Sidenote: I like to refer to myself, thanks to Ashley English – see her book down & to the right a bit, as a Chicken Tenderer. Not to be confused with a chicken tender – you see how that could get confusing? She kindly signed my personal copy when I took her class, “Happy tendering, Beth!” hence the title I’ve given myself.
Back to the story.
So, we gathered up all of our campfire goods and headed down to the water’s edge for some old fashioned kumbuya-ing. At some point I wandered off to take something somewhere for someone and decided that it was getting late and the little ladies needed to be put back in their house, safe from our pesky raccoon bandit.
I merrily went along shutting windows, closing gates, locking latches, refilling waterers, topping off feeders, herding pullets… you know, the typical tasks of a Tenderer. I was hanging out with the little ladies in their house, teaching them about their perches when I realized that in all my latch locking and window shutting I had securely secured myself in the hen house.
Secured securely surely.
So secure I had to squeeze, and I mean squeeze myself out of the trap door – you know, the one that’s big enough for a full-size chicken to scurry out of. The good news is that I fit through the hole fairly unscathed by chicken droppings and was only nearly beheaded one time by the door that is eerily similar to a guillotine when you are staring up at it ( I have no idea how to spell this word and really why would I?).

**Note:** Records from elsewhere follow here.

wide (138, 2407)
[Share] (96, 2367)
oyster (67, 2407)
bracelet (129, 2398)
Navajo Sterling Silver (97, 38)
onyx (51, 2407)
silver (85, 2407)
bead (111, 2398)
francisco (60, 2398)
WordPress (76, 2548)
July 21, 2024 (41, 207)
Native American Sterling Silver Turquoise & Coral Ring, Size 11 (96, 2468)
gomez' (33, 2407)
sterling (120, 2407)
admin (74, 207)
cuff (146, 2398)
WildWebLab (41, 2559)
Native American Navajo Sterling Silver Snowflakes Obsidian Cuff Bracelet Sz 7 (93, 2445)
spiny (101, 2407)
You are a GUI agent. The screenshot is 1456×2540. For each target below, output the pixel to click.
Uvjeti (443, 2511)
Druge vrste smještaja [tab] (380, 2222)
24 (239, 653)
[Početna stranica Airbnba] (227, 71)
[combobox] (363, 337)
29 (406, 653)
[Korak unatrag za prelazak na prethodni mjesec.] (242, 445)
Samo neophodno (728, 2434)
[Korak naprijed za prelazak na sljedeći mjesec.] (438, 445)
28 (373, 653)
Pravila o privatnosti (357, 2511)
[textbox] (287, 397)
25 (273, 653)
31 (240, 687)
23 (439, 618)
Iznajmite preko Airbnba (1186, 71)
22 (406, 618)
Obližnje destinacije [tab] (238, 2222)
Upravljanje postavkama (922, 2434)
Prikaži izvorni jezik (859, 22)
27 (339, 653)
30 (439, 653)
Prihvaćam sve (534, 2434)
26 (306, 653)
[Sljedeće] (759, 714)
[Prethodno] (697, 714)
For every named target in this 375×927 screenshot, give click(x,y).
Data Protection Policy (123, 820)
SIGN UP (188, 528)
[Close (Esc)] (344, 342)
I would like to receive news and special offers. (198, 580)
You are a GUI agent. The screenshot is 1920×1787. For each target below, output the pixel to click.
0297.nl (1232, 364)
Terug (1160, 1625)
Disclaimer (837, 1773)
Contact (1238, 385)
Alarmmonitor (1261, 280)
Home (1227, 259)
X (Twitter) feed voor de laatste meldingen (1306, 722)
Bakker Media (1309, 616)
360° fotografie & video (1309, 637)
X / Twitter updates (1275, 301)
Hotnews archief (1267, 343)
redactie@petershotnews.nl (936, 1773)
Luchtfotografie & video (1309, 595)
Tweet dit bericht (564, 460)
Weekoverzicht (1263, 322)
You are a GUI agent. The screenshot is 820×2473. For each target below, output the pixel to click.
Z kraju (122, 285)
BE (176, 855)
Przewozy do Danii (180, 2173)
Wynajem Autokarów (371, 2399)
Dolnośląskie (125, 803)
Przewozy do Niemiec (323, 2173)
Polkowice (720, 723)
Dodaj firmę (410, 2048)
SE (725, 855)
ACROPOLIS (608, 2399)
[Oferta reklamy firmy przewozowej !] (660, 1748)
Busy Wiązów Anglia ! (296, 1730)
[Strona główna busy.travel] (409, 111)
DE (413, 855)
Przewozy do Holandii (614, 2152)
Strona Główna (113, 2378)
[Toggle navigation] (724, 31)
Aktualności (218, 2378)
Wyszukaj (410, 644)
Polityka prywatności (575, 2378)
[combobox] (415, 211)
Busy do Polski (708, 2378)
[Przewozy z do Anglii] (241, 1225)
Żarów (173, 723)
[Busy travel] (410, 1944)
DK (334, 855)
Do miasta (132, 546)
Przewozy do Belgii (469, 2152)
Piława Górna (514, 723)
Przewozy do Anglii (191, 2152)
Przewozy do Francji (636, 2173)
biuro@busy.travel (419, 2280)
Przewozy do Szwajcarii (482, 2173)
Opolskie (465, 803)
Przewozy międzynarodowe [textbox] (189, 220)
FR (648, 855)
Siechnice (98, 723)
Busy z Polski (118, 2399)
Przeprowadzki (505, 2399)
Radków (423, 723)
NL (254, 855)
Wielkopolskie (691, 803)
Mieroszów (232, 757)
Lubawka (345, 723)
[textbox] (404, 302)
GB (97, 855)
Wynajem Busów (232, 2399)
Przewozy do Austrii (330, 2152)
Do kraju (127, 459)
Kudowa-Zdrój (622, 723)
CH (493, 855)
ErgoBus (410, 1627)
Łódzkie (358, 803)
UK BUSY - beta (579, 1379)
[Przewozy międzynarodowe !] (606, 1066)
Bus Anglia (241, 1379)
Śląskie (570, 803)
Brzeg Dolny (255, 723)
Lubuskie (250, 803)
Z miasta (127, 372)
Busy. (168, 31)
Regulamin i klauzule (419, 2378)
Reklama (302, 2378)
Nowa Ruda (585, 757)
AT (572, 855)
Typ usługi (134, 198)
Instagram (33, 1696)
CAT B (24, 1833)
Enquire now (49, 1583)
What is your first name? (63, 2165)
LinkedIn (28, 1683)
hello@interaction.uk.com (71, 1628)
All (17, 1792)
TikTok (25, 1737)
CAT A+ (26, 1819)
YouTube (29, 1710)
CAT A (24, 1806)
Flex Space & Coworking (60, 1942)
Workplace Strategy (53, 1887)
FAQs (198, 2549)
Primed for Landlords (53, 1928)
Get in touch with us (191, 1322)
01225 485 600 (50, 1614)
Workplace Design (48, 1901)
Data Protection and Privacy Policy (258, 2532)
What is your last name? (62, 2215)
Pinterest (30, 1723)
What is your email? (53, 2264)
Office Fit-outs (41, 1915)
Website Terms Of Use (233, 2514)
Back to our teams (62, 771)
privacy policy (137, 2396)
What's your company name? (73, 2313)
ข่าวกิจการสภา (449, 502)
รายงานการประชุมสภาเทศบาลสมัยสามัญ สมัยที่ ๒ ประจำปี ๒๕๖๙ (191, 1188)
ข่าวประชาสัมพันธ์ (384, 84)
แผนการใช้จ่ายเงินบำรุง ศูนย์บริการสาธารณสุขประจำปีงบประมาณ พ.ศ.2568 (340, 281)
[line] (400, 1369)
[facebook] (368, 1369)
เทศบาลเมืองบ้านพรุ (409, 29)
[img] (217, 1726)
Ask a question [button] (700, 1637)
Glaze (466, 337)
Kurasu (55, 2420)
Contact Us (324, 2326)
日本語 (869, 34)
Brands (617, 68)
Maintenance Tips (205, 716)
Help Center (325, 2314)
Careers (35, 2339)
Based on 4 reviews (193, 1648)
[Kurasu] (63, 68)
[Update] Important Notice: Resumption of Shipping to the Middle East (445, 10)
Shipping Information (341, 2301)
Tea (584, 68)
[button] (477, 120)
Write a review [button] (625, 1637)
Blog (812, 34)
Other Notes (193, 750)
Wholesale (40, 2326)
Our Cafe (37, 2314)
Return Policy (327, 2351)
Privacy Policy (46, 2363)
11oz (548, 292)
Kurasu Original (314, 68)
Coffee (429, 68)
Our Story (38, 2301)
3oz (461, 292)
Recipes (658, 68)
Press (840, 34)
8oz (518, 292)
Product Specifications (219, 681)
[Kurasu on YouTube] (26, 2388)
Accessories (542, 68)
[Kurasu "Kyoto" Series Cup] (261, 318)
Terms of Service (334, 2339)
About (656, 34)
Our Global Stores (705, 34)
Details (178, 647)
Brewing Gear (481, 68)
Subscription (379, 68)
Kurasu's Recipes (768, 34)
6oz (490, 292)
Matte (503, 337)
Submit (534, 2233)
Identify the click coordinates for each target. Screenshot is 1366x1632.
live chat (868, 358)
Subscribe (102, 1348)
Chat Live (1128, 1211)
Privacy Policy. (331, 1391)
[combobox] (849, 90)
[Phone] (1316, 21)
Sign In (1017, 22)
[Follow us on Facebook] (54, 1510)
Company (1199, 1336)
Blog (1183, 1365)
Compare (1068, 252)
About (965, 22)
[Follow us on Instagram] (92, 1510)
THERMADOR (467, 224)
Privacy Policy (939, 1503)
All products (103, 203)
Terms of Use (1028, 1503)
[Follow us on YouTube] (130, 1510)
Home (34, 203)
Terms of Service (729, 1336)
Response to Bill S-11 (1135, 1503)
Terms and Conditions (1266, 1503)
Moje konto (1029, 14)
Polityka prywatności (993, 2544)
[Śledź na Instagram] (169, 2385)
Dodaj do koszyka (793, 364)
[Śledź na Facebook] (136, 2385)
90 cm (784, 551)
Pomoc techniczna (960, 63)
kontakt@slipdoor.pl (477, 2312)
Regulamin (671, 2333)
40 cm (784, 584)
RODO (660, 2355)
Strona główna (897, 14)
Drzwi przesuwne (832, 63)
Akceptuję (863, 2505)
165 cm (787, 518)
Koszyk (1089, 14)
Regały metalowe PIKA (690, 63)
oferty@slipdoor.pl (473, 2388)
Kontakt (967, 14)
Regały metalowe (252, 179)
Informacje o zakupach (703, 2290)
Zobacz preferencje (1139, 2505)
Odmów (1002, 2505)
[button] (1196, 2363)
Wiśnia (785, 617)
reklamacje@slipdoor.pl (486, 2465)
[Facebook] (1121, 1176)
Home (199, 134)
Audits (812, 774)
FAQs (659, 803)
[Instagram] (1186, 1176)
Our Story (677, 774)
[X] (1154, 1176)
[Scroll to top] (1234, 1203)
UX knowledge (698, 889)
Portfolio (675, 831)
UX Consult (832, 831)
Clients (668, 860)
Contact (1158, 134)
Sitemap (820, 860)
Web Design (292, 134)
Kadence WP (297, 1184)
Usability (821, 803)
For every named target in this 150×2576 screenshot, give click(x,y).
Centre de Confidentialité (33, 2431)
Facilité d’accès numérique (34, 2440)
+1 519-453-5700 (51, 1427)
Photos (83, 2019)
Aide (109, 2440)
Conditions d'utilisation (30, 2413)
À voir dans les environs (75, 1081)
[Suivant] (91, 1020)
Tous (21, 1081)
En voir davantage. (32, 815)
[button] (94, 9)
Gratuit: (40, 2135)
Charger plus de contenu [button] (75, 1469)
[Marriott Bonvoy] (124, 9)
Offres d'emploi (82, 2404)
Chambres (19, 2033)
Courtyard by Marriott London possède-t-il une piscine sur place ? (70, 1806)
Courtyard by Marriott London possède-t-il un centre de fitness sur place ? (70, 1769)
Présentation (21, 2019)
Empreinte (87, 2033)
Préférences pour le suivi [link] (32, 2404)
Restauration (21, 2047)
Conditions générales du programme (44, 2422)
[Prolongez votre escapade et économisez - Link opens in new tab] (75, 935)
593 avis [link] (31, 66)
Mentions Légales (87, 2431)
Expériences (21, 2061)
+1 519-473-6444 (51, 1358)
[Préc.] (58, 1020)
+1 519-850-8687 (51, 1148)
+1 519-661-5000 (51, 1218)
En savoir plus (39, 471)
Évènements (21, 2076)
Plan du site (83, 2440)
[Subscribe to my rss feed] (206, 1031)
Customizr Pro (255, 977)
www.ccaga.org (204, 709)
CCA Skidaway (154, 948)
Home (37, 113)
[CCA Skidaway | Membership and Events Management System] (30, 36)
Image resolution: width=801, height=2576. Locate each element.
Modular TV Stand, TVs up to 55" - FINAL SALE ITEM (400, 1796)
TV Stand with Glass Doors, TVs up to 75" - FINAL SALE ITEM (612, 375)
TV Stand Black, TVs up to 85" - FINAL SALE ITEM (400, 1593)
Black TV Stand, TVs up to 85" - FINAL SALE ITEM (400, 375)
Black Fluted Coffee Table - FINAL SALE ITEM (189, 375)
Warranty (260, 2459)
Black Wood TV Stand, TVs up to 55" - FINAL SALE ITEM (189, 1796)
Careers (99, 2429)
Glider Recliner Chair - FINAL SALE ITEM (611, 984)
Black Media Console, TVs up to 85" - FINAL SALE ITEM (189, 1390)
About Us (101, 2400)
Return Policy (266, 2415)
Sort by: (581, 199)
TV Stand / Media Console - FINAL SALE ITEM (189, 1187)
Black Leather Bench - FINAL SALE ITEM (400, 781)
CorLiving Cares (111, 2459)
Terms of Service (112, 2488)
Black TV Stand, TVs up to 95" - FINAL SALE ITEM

Escape from the chicken house – success.
But then there’s the run that I was now standing in. Good thing dad thought it would be a good idea to put wire across the top of it to keep aerial threats at a minimum. Yep, real good thing.
And to keep climbing out at an even smaller minimum.
Well, crap. The family is down by the water’s edge surely devouring delicious hobo stew and moving on to chocalatey, marshmallowy, banana boats by this point and I am pondering the most poop-free spot where I can sit until someone realizes I’ve wandered off. Brilliant.
So what did I do?
Well, what any tough, rugged, wilderness woman of the woods would do – I started hollering Chris’ name at the top of my lungs – waited – and hollered some more. You have no idea how defeated I felt… standing in a wired-in chicken run waiting for my knight in khaki shorts.
I’m such a girl.
I could hear the crunch of the gravel and knew my rescue was near – followed closely by my humiliation. Chris got within shouting distance and said, “Where are you?”…
“In the run. Don’t ask questions. Just let me out.”
He chuckled – gracefully.
“Don’t tell them what I did.”
He smirked – not near as gracefully.
- The biggest chicken in the hen house.